Errada, porque restringe a capoeira regional a uma vivência técnica, sem abordar a dimensão histórica e conceitual pedida no enunciado.
- B)praticar os movimentos específicos da capoeira de Angola.
Errada, porque também reduz o conteúdo à prática de movimentos específicos, deixando de lado a problematização crítica da capoeira.
- C)valorizar a estética ocidental ao analisar os corpos do continente africano.
Errada, porque traz uma ideia desconectada do tema e ainda reforça um olhar eurocêntrico, oposto à valorização histórica da capoeira.
- D)entender a capoeira como prática de naturalização da escravização ocorrida no Brasil.
Errada, porque naturalizar a escravização contradiz totalmente o papel crítico da Educação Física escolar ao tratar dessa manifestação.
- E)compreender a capoeira no contexto do processo de escravização ocorrido no Brasil.

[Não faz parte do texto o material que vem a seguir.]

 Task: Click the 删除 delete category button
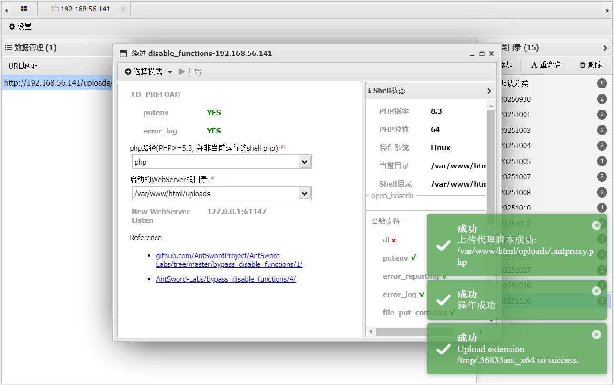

Certa, porque relaciona a capoeira ao processo histórico da escravização no Brasil, que é justamente o eixo conceitual a ser resgatado e problematizado.
Gabarito: E
Na Educação Física escolar, a capoeira não deve aparecer só como uma sequência de golpes ou de movimentos bonitos. Ela é um conteúdo cultural completo, com história, música, luta, jogo, resistência e identidade. Por isso, quando a questão fala em resgatar e problematizar a dimensão conceitual, a ideia é ir além da prática corporal e discutir o que a capoeira representa social e historicamente. A capoeira nasceu no contexto da escravização no Brasil e foi desenvolvida por africanos escravizados e seus descendentes como forma de resistência cultural e corporal. Em sala de aula, isso permite ao aluno compreender a origem, os sentidos e as disputas de significado dessa manifestação, e não apenas reproduzir seus movimentos. É exatamente por isso que o gabarito é a letra E. Ela expressa a leitura crítica do conteúdo: entender a capoeira no contexto do processo de escravização ocorrido no Brasil. Essa abordagem combina com a perspectiva crítica e cultural da Educação Física, que valoriza o conhecimento do aluno sobre o mundo, e não só o desempenho motor. Em termos legais e curriculares, essa visão conversa com a BNCC, que inclui as práticas corporais como conhecimentos a serem vivenciados e analisados em seus contextos históricos, sociais e culturais. Ou seja, a capoeira na escola é muito mais do que gingar bem: é também compreender de onde ela veio e o que ela significa.